→ **Problem description**: Gather up every line from the entries below that uses the word "search".

→ **Excerpted records**:
____________________
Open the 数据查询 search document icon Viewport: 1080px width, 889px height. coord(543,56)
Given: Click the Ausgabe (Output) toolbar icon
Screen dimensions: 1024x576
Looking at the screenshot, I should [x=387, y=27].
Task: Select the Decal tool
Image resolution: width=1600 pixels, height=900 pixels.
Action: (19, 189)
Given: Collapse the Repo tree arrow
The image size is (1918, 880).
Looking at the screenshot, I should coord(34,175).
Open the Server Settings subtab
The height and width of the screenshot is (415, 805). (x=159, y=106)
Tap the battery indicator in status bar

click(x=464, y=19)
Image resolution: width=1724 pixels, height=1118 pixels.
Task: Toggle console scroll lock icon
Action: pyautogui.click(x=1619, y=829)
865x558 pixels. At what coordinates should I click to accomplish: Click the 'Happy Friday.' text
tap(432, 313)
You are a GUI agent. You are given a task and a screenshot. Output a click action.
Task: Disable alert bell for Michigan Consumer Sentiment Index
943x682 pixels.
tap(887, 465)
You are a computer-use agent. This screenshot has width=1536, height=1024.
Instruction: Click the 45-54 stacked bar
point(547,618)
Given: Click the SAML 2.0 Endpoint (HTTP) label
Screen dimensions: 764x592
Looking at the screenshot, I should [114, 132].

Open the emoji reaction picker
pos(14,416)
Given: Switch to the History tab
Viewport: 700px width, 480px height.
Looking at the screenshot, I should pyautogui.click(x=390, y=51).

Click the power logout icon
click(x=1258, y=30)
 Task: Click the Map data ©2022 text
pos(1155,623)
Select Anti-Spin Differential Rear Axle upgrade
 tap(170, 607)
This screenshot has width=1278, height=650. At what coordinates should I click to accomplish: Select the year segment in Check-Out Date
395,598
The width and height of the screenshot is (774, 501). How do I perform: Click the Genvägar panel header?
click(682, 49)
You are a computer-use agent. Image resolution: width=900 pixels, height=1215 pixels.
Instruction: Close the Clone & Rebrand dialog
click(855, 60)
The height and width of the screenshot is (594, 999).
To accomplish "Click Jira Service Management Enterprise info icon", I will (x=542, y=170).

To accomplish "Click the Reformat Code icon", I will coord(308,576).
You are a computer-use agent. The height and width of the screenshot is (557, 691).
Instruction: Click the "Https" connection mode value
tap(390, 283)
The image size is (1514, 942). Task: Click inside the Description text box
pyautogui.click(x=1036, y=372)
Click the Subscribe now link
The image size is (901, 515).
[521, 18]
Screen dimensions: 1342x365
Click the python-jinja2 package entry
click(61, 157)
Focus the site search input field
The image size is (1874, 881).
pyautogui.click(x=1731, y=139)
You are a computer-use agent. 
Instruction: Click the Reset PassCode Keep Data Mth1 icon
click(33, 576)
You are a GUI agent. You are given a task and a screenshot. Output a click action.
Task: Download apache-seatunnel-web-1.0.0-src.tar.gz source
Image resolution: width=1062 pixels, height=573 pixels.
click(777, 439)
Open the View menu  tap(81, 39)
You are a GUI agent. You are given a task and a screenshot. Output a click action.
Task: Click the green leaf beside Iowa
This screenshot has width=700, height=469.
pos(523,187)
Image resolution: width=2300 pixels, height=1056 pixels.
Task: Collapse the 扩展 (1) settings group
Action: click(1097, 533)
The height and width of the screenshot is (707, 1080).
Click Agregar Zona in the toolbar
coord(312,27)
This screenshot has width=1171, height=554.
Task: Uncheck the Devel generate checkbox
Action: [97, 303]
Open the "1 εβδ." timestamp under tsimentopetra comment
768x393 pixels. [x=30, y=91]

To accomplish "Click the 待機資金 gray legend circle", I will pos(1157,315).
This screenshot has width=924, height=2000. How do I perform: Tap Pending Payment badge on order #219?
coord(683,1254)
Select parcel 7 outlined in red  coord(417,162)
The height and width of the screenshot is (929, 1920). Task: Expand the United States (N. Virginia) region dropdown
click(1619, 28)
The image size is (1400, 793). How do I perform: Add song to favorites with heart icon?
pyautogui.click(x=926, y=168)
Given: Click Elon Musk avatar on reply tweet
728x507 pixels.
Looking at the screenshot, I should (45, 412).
____________________
→ **Response area**:
Open the 数据查询 search document icon Viewport: 1080px width, 889px height. coord(543,56)
Focus the site search input field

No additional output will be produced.